→ Selection:
┌──

Opinion
09-24-00005-CV
08-29-2024
Submitted on August 20, 2024.
On Appeal from the 317th District Court Jefferson County, Texas Trial Cause No. C-240,262.
Before Golemon, C.J., Johnson and Wright, JJ.
MEMORANDUM OPINION
JAY WRIGHT, Justice.
In this pro se appeal from a Final Decree of Divorce, Rejeania Marie Williams ("Rejeania") complains about the trial court's division of property and failure to require Everett Keith Williams ("Everett") to pay spousal support. Rejeania also complains about Everett's failure to timely make payments as ordered in the Final Decree. For the reasons explained below, we affirm the trial court's judgment.
RELEVANT BACKGROUND
In October 2021, Everett filed a pro se Original Petition for Divorce and an Affidavit of Indigency. Rejeania filed a pro se answer, stating she needed to find legal assistance because Everett was not going to be fair regarding his settlement from a car wreck that occurred during the marriage. In May 2022, the trial court entered an Order Ruling Costs, finding Everett was a pauper and unable to pay costs incurred in the case.
In December 2023, the trial court conducted a final hearing, during which Everett testified that he and Rejeania were married in November 2017 and separated around July 2020. The trial court heard testimony that the parties had no children during the marriage and had not bought any real estate. Everett explained that he was living in a home that he and his brother inherited from his mother. Everett testified that he purchased a 2000 Dodge truck in 2023, and he contributed $1,500 towards the purchase of a BMW that was not in his name. Everett also testified that he was in a partnership and had contributed $5,000 toward the purchase of a dump truck.
Rejeania testified that during the marriage, Everett sold some kind of property for $11,000, and after they separated, he kept $6,000 of their money in a bank account. Everett denied having $6,000, and Rejeania "[s]omewhat[]" agreed that the $11,000 from three and a half years ago had probably been spent. Rejeania explained that they also owed $700 on a bank account, and she owed $2,000 on her AT&T bill because Everett and his daughter did not turn in their phones.

└──

→ Exercise instructions:
1. Reproduce the stretch of the divorce appeal opinion from "In this pro" through "in the case.".
2. Answer these questions from the divorce appeal opinion:
(a) In what month and year did Everett file his Original Petition for Divorce?
(b) How much did Everett testify he contributed toward the purchase of a dump truck?
(c) How much did Rejeania say she owed on her AT&T bill?

Stored items:
┌──

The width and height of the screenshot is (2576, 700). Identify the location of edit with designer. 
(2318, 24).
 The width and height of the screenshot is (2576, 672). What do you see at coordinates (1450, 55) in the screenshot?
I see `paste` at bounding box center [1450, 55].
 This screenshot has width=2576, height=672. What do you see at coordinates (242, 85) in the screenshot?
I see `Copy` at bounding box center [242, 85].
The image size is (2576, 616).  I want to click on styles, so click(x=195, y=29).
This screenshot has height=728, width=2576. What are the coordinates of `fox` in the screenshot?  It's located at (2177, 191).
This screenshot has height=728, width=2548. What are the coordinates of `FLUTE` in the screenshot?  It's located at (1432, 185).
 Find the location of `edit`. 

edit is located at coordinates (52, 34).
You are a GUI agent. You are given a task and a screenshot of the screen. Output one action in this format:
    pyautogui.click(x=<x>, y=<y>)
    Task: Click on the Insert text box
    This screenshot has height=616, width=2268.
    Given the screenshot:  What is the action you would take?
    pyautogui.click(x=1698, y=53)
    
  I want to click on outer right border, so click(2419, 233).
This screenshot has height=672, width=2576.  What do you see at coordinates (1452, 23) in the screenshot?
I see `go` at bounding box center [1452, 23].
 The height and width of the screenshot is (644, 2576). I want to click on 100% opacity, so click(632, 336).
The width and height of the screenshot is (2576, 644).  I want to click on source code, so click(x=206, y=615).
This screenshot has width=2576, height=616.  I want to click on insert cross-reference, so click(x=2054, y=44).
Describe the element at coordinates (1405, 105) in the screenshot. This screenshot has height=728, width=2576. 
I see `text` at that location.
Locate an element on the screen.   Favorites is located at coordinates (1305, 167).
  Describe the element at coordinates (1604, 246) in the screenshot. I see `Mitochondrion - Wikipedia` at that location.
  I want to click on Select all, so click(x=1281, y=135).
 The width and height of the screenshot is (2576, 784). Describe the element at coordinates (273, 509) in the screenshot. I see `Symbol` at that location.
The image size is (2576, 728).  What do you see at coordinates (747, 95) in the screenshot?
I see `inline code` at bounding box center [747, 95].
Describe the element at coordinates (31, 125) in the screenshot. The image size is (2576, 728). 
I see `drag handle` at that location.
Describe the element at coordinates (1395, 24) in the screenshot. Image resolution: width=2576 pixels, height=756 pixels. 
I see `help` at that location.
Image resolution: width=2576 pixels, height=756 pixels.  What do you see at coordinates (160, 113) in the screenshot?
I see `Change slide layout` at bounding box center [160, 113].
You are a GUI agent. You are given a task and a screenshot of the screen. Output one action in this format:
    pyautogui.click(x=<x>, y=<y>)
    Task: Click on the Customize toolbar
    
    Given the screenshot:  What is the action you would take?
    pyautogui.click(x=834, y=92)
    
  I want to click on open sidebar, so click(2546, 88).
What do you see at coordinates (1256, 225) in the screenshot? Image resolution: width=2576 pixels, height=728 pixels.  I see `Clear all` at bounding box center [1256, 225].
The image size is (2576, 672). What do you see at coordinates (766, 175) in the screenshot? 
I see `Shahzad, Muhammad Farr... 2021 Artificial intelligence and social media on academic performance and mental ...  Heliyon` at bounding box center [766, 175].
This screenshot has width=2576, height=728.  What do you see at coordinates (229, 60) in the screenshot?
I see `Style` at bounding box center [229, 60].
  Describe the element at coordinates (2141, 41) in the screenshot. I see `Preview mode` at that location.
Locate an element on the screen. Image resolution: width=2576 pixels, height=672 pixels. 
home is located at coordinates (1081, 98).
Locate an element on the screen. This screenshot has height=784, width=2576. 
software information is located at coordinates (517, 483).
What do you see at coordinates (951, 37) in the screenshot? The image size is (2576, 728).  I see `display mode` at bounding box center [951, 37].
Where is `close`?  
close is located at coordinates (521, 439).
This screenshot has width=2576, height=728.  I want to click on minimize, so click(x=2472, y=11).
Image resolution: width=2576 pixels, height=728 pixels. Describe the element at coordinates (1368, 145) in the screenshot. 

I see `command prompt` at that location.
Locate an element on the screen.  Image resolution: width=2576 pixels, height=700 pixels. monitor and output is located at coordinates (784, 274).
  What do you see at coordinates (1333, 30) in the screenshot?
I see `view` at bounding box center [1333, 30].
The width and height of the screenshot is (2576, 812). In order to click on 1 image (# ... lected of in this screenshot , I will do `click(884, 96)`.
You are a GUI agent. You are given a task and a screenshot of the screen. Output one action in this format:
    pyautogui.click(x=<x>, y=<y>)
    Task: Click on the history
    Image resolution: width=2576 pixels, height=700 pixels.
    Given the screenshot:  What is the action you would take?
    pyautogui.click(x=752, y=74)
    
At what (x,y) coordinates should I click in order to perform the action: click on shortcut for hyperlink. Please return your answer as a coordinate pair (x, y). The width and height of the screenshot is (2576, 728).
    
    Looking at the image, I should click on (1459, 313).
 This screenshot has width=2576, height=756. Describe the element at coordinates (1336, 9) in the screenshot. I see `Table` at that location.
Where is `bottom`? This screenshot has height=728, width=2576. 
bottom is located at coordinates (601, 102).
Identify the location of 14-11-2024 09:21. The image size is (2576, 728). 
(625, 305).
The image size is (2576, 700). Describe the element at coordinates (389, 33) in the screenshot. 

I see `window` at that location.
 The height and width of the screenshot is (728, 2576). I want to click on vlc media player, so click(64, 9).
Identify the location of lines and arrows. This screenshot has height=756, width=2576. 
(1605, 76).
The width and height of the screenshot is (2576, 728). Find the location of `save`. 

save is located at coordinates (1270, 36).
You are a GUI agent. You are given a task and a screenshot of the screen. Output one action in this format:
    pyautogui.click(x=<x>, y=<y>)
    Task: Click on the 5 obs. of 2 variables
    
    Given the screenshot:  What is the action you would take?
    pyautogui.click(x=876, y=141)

└──

→ Solved tasks:
1.
In this pro se appeal from a Final Decree of Divorce, Rejeania Marie Williams ("Rejeania") complains about the trial court's division of property and failure to require Everett Keith Williams ("Everett") to pay spousal support. Rejeania also complains about Everett's failure to timely make payments as ordered in the Final Decree. For the reasons explained below, we affirm the trial court's judgment.
RELEVANT BACKGROUND
In October 2021, Everett filed a pro se Original Petition for Divorce and an Affidavit of Indigency. Rejeania filed a pro se answer, stating she needed to find legal assistance because Everett was not going to be fair regarding his settlement from a car wreck that occurred during the marriage. In May 2022, the trial court entered an Order Ruling Costs, finding Everett was a pauper and unable to pay costs incurred in the case.

2.
(a) October 2021
(b) $5,000
(c) $2,000